Saved data entries:
************

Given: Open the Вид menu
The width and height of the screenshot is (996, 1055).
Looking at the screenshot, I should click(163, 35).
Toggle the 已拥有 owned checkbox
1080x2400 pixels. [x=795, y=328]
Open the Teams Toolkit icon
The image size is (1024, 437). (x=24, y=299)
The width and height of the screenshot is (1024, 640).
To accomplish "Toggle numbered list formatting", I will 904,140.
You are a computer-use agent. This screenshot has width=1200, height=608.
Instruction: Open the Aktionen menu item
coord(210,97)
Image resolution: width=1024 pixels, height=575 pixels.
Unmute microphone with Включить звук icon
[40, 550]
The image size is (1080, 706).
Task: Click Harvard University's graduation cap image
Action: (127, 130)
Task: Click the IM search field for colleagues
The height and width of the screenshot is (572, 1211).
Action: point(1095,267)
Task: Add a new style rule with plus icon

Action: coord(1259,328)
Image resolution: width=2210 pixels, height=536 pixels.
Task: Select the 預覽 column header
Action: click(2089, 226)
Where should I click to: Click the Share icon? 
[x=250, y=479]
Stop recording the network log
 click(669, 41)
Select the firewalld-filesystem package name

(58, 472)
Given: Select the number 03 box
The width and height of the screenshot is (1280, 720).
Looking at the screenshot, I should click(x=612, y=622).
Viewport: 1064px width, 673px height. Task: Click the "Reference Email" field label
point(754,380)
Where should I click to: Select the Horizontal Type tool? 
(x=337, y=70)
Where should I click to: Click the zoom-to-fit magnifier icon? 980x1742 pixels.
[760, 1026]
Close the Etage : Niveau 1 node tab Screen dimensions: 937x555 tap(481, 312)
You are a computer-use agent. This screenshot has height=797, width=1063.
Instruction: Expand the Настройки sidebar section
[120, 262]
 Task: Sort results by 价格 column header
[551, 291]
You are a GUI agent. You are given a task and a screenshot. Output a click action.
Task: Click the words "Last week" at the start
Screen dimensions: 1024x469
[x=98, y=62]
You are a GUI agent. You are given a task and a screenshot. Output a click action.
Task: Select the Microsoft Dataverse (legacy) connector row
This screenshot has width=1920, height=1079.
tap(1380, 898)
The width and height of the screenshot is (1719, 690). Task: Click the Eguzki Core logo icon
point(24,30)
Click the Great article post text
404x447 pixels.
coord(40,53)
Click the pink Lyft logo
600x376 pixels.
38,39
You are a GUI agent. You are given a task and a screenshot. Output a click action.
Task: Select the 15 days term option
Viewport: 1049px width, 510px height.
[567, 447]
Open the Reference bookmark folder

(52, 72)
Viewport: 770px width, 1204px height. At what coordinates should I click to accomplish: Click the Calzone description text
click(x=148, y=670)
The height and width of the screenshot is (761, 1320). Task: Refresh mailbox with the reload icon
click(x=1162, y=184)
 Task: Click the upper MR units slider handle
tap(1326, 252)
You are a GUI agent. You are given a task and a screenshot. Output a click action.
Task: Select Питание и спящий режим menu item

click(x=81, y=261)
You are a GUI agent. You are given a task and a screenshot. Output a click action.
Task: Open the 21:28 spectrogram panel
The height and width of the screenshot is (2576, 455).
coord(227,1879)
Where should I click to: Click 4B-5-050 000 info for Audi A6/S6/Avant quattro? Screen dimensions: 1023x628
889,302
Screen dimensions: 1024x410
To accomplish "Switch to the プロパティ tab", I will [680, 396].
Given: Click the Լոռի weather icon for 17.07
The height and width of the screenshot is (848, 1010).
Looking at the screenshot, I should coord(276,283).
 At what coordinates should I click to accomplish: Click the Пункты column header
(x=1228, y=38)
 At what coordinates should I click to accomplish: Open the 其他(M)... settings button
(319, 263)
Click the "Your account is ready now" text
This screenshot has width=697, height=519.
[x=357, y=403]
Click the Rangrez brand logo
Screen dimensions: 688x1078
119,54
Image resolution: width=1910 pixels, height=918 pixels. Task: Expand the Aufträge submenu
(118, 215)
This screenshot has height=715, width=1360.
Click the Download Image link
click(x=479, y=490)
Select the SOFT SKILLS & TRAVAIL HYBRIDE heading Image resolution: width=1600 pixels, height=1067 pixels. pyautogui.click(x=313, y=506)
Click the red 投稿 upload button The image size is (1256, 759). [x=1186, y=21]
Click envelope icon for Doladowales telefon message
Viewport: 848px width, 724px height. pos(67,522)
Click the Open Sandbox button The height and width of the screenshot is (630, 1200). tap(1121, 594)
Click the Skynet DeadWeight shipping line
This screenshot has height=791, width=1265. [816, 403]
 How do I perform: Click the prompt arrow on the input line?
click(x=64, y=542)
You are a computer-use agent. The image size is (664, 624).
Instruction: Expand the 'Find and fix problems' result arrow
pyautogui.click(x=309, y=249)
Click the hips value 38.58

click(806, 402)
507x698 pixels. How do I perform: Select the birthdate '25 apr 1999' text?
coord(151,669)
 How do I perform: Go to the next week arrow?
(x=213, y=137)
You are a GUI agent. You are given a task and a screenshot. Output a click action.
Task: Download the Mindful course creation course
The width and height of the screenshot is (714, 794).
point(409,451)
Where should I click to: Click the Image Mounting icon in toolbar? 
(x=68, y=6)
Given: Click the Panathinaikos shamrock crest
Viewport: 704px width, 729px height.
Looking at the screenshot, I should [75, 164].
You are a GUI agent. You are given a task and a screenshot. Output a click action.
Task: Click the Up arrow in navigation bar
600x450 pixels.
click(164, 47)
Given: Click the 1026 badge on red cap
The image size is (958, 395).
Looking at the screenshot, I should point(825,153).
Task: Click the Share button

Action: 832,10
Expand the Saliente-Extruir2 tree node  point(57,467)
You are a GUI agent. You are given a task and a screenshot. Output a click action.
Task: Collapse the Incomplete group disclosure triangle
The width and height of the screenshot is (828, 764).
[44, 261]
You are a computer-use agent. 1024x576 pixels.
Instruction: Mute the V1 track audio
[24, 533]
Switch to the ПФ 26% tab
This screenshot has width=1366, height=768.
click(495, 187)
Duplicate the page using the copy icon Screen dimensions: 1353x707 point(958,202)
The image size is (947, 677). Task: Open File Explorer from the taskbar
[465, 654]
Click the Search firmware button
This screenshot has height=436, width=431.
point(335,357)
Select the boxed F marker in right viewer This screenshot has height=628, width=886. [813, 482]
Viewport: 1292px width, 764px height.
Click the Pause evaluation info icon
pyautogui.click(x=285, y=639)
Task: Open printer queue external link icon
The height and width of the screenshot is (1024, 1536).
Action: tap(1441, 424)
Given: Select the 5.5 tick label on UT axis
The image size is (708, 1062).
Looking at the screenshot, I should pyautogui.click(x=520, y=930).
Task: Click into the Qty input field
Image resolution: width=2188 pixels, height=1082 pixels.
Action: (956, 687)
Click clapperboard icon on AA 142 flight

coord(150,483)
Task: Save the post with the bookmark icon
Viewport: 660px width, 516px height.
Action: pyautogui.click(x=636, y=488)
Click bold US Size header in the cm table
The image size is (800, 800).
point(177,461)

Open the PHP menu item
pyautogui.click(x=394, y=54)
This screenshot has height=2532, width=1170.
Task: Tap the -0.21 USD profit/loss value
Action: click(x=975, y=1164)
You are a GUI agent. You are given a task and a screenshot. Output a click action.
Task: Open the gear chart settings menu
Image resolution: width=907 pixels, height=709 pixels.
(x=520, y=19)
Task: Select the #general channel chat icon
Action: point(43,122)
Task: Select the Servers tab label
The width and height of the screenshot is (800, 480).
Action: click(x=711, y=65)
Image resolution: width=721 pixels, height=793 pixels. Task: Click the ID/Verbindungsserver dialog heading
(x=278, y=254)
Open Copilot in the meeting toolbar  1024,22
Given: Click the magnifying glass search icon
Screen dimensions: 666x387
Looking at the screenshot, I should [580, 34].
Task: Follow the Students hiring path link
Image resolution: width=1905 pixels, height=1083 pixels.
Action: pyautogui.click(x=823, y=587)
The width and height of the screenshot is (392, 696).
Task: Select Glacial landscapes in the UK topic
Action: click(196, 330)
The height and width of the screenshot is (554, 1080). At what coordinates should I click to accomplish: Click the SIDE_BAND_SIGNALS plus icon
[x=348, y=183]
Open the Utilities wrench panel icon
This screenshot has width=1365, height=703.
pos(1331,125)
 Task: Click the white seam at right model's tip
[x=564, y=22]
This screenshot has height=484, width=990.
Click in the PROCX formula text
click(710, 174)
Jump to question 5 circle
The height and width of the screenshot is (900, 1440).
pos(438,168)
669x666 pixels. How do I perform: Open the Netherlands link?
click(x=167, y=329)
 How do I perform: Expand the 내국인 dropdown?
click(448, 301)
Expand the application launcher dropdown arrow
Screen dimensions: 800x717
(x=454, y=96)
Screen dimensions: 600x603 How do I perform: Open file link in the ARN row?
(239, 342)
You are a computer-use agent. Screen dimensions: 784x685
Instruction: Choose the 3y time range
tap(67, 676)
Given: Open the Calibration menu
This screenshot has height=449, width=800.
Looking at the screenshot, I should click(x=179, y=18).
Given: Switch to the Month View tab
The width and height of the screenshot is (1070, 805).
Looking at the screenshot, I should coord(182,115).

************

ASSIGNMENT: Extract, please, the lines from the start of the entries above through the one with "The width and height of the screenshot is (1024, 640).", both included, reproducing each exactly and adding nothing.

WRITTEN RESPONSE:
Given: Open the Вид menu
The width and height of the screenshot is (996, 1055).
Looking at the screenshot, I should click(163, 35).
Toggle the 已拥有 owned checkbox
1080x2400 pixels. [x=795, y=328]
Open the Teams Toolkit icon
The image size is (1024, 437). (x=24, y=299)
The width and height of the screenshot is (1024, 640).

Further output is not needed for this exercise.